§ PROBLEM TO WORK ON: Beginning with the first entry, set down each one exactly as shown.

Saved entries:
☆ ☆ ☆ ☆

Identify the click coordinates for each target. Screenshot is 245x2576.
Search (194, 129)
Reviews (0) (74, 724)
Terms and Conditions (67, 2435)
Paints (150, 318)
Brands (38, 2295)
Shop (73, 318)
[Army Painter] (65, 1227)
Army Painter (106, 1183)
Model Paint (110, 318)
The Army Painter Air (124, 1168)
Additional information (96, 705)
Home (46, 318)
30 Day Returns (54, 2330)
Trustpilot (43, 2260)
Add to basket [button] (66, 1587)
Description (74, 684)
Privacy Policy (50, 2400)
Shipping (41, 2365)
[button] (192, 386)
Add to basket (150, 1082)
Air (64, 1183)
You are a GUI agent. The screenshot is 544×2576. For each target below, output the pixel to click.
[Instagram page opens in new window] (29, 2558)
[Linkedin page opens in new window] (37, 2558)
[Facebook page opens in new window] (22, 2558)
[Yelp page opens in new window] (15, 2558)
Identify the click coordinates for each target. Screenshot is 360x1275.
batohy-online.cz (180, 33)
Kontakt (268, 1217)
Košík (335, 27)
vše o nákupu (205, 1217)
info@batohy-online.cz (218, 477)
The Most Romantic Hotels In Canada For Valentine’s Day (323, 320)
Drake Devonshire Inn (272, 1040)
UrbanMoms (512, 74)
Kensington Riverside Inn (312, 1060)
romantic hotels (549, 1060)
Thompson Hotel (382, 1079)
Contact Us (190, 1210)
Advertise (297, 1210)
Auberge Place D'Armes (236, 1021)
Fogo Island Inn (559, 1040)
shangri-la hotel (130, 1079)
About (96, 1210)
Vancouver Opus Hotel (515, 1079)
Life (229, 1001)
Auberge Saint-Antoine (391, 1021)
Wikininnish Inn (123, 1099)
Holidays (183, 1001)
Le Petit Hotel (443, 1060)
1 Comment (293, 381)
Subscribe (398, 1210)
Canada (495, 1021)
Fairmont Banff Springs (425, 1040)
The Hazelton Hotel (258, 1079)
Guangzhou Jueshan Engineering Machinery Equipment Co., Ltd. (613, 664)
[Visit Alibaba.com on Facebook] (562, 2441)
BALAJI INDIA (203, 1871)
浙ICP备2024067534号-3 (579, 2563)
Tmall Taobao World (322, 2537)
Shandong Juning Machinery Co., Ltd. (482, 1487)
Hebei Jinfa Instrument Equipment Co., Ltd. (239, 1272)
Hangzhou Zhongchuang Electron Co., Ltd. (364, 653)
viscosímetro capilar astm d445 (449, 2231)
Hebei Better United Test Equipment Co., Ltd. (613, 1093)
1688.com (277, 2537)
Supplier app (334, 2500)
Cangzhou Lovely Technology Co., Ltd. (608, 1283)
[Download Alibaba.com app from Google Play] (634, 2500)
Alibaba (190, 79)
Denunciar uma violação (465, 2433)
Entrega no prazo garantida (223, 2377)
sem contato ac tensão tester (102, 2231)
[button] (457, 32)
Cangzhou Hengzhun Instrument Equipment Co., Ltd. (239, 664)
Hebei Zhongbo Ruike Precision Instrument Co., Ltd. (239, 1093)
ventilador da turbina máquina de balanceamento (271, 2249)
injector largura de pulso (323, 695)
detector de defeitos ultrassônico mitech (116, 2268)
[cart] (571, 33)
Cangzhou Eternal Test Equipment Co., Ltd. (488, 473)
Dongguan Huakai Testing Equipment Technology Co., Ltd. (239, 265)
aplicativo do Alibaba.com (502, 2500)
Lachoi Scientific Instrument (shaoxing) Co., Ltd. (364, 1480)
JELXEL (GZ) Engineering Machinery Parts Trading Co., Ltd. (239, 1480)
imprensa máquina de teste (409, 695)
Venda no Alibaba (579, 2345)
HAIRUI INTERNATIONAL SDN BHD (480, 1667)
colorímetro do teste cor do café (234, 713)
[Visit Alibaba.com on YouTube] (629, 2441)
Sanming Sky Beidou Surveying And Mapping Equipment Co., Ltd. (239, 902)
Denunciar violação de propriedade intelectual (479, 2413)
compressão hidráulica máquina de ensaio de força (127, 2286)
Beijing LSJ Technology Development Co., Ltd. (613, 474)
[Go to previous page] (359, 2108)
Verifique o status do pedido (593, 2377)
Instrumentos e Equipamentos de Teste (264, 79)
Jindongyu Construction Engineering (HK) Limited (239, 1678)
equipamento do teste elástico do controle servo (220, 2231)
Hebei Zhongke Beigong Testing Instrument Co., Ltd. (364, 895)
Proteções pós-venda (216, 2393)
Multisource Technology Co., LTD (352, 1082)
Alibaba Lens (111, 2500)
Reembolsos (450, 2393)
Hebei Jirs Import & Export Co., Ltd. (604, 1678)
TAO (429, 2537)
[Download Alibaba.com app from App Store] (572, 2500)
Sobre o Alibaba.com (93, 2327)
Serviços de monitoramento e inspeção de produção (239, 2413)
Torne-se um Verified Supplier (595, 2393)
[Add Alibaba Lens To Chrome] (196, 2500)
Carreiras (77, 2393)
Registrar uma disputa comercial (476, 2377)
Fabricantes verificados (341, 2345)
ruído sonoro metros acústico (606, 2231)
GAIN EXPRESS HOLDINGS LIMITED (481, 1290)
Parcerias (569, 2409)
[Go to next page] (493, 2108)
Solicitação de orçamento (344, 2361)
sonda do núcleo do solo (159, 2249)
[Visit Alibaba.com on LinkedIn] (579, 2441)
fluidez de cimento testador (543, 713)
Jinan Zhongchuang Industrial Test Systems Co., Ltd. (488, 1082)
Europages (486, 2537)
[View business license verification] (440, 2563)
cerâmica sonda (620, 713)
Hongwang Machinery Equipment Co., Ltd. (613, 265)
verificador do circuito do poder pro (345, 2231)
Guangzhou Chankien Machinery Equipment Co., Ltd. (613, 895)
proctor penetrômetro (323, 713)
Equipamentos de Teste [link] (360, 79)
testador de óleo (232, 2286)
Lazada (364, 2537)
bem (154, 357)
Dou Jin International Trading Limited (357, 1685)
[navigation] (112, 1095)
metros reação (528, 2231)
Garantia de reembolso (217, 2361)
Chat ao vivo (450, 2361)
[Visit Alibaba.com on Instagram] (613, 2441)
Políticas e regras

☆ ☆ ☆ ☆

§ WRITTEN ANSWER:
Identify the click coordinates for each target. Screenshot is 245x2576.
Search (194, 129)
Reviews (0) (74, 724)
Terms and Conditions (67, 2435)
Paints (150, 318)
Brands (38, 2295)
Shop (73, 318)
[Army Painter] (65, 1227)
Army Painter (106, 1183)
Model Paint (110, 318)
The Army Painter Air (124, 1168)
Additional information (96, 705)
Home (46, 318)
30 Day Returns (54, 2330)
Trustpilot (43, 2260)
Add to basket [button] (66, 1587)
Description (74, 684)
Privacy Policy (50, 2400)
Shipping (41, 2365)
[button] (192, 386)
Add to basket (150, 1082)
Air (64, 1183)
You are a GUI agent. The screenshot is 544×2576. For each target below, output the pixel to click.
[Instagram page opens in new window] (29, 2558)
[Linkedin page opens in new window] (37, 2558)
[Facebook page opens in new window] (22, 2558)
[Yelp page opens in new window] (15, 2558)
Identify the click coordinates for each target. Screenshot is 360x1275.
batohy-online.cz (180, 33)
Kontakt (268, 1217)
Košík (335, 27)
vše o nákupu (205, 1217)
info@batohy-online.cz (218, 477)
The Most Romantic Hotels In Canada For Valentine’s Day (323, 320)
Drake Devonshire Inn (272, 1040)
UrbanMoms (512, 74)
Kensington Riverside Inn (312, 1060)
romantic hotels (549, 1060)
Thompson Hotel (382, 1079)
Contact Us (190, 1210)
Advertise (297, 1210)
Auberge Place D'Armes (236, 1021)
Fogo Island Inn (559, 1040)
shangri-la hotel (130, 1079)
About (96, 1210)
Vancouver Opus Hotel (515, 1079)
Life (229, 1001)
Auberge Saint-Antoine (391, 1021)
Wikininnish Inn (123, 1099)
Holidays (183, 1001)
Le Petit Hotel (443, 1060)
1 Comment (293, 381)
Subscribe (398, 1210)
Canada (495, 1021)
Fairmont Banff Springs (425, 1040)
The Hazelton Hotel (258, 1079)
Guangzhou Jueshan Engineering Machinery Equipment Co., Ltd. (613, 664)
[Visit Alibaba.com on Facebook] (562, 2441)
BALAJI INDIA (203, 1871)
浙ICP备2024067534号-3 (579, 2563)
Tmall Taobao World (322, 2537)
Shandong Juning Machinery Co., Ltd. (482, 1487)
Hebei Jinfa Instrument Equipment Co., Ltd. (239, 1272)
Hangzhou Zhongchuang Electron Co., Ltd. (364, 653)
viscosímetro capilar astm d445 (449, 2231)
Hebei Better United Test Equipment Co., Ltd. (613, 1093)
1688.com (277, 2537)
Supplier app (334, 2500)
Cangzhou Lovely Technology Co., Ltd. (608, 1283)
[Download Alibaba.com app from Google Play] (634, 2500)
Alibaba (190, 79)
Denunciar uma violação (465, 2433)
Entrega no prazo garantida (223, 2377)
sem contato ac tensão tester (102, 2231)
[button] (457, 32)
Cangzhou Hengzhun Instrument Equipment Co., Ltd. (239, 664)
Hebei Zhongbo Ruike Precision Instrument Co., Ltd. (239, 1093)
ventilador da turbina máquina de balanceamento (271, 2249)
injector largura de pulso (323, 695)
detector de defeitos ultrassônico mitech (116, 2268)
[cart] (571, 33)
Cangzhou Eternal Test Equipment Co., Ltd. (488, 473)
Dongguan Huakai Testing Equipment Technology Co., Ltd. (239, 265)
aplicativo do Alibaba.com (502, 2500)
Lachoi Scientific Instrument (shaoxing) Co., Ltd. (364, 1480)
JELXEL (GZ) Engineering Machinery Parts Trading Co., Ltd. (239, 1480)
imprensa máquina de teste (409, 695)
Venda no Alibaba (579, 2345)
HAIRUI INTERNATIONAL SDN BHD (480, 1667)
colorímetro do teste cor do café (234, 713)
[Visit Alibaba.com on YouTube] (629, 2441)
Sanming Sky Beidou Surveying And Mapping Equipment Co., Ltd. (239, 902)
Denunciar violação de propriedade intelectual (479, 2413)
compressão hidráulica máquina de ensaio de força (127, 2286)
Beijing LSJ Technology Development Co., Ltd. (613, 474)
[Go to previous page] (359, 2108)
Verifique o status do pedido (593, 2377)
Instrumentos e Equipamentos de Teste (264, 79)
Jindongyu Construction Engineering (HK) Limited (239, 1678)
equipamento do teste elástico do controle servo (220, 2231)
Hebei Zhongke Beigong Testing Instrument Co., Ltd. (364, 895)
Proteções pós-venda (216, 2393)
Multisource Technology Co., LTD (352, 1082)
Alibaba Lens (111, 2500)
Reembolsos (450, 2393)
Hebei Jirs Import & Export Co., Ltd. (604, 1678)
TAO (429, 2537)
[Download Alibaba.com app from App Store] (572, 2500)
Sobre o Alibaba.com (93, 2327)
Serviços de monitoramento e inspeção de produção (239, 2413)
Torne-se um Verified Supplier (595, 2393)
[Add Alibaba Lens To Chrome] (196, 2500)
Carreiras (77, 2393)
Registrar uma disputa comercial (476, 2377)
Fabricantes verificados (341, 2345)
ruído sonoro metros acústico (606, 2231)
GAIN EXPRESS HOLDINGS LIMITED (481, 1290)
Parcerias (569, 2409)
[Go to next page] (493, 2108)
Solicitação de orçamento (344, 2361)
sonda do núcleo do solo (159, 2249)
[Visit Alibaba.com on LinkedIn] (579, 2441)
fluidez de cimento testador (543, 713)
Jinan Zhongchuang Industrial Test Systems Co., Ltd. (488, 1082)
Europages (486, 2537)
[View business license verification] (440, 2563)
cerâmica sonda (620, 713)
Hongwang Machinery Equipment Co., Ltd. (613, 265)
verificador do circuito do poder pro (345, 2231)
Guangzhou Chankien Machinery Equipment Co., Ltd. (613, 895)
proctor penetrômetro (323, 713)
Equipamentos de Teste [link] (360, 79)
testador de óleo (232, 2286)
Lazada (364, 2537)
bem (154, 357)
Dou Jin International Trading Limited (357, 1685)
[navigation] (112, 1095)
metros reação (528, 2231)
Garantia de reembolso (217, 2361)
Chat ao vivo (450, 2361)
[Visit Alibaba.com on Instagram] (613, 2441)
Políticas e regras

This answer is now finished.